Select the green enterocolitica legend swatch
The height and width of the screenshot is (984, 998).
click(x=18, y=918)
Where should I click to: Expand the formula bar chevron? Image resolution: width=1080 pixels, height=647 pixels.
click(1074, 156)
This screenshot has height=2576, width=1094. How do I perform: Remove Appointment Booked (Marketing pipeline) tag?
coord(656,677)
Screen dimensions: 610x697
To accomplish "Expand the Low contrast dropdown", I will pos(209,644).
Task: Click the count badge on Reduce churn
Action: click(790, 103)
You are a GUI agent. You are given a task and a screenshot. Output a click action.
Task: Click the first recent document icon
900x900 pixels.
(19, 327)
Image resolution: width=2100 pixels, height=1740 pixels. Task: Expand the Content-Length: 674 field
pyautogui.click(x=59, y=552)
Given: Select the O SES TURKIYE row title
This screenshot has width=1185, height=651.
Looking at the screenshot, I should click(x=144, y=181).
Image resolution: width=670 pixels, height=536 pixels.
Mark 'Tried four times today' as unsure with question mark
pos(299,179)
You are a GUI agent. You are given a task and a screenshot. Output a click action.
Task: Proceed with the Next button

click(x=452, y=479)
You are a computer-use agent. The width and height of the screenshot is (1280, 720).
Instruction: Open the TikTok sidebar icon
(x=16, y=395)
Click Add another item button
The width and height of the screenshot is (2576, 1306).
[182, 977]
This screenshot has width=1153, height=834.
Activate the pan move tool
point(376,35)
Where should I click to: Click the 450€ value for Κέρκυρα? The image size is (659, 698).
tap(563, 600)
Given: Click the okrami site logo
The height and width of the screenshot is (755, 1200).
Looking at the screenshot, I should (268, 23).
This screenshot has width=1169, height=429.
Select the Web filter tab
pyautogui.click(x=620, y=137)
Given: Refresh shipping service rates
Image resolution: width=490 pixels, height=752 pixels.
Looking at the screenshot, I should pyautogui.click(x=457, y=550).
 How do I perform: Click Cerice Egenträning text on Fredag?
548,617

● GOAL:
Render the material as a two-column CSV with the headers text and answer. Start with the line containing "Image resolution: width=670" and continue through the line containing "point(376,35)". Give one row per answer, with the text that precedes it in the first column. Enclose each field in quotation marks and replace line breaks with spaces.

● RESULT:
text,answer
"Image resolution: width=670 pixels, height=536 pixels. Mark 'Tried four times today' as unsure with question mark","pos(299,179)"
"You are a GUI agent. You are given a task and a screenshot. Output a click action. Task: Proceed with the Next button","click(x=452, y=479)"
"You are a computer-use agent. The width and height of the screenshot is (1280, 720). Instruction: Open the TikTok sidebar icon","(x=16, y=395)"
"Click Add another item button The width and height of the screenshot is (2576, 1306).","[182, 977]"
"This screenshot has width=1153, height=834. Activate the pan move tool","point(376,35)"